I digress, back on the mind body connection, for which you my reader is a believer of. To understand it is rather quite simple if you do not isolate them at all. But let’s not go there just yet. Let’s talk science. What connects the mind and body? Chemicals, specifically neuropeptides. For example, endorphin is the neuropeptide which is known as the happy hormone. Endorphins are created in the brain when triggered by many different activities such as exercise, massage, yoga, meditation, laughter… the things that already make you happy. Once released into the blood stream, they attach to opiate receptors then relaxes the mind and body even further. Remember this is just one chemical, and one example. There are many other chemicals and processes that work in integrating mind and body. However, once you understand the interconnectedness of mind-body, there’s should be no denying. Now you should now have a trail of questions:
- What are some other peptides, hormones or chemicals which connect mind and body? NPW, NPB, NPY, … So many!

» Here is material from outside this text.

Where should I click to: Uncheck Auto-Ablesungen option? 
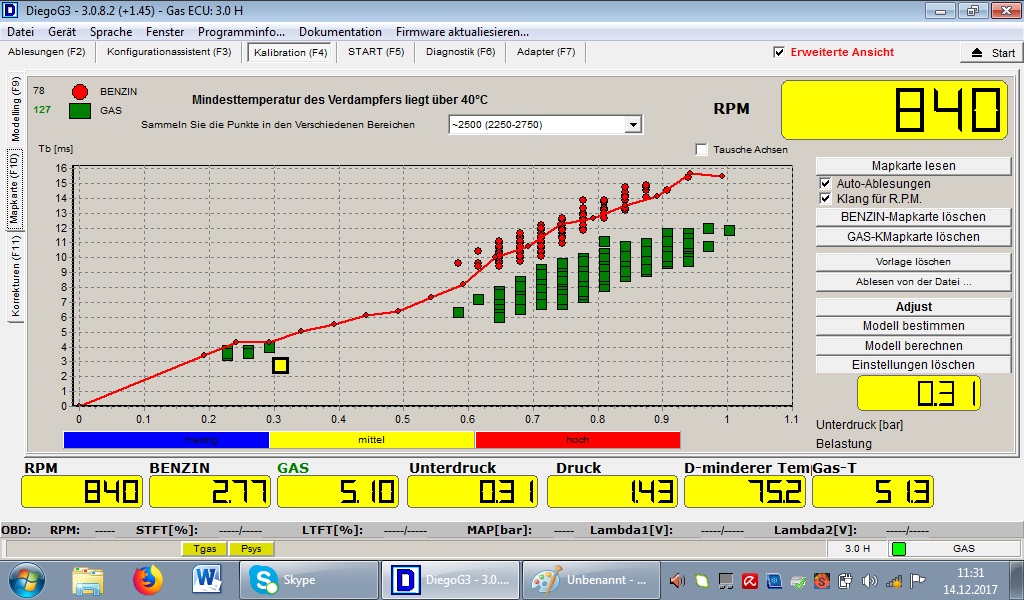(825, 184)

- What systems of the body are affected by the mind? Cardiovascular, Immune, Digestive, Reproductive… ALL of them.
- What are some other mental and physical states are affected or is a result of bodily functions? Stress, Fear, Love, ALL of them.
- Are there synthetic or exogenous chemicals which try to mimic these endogenous chemicals? Yes, pharmaceuticals
- If pharmaceuticals are being made, why deny the connection of mind and body? Hmmmm good question. Perhaps profit and dependency on their drugs and common narrative?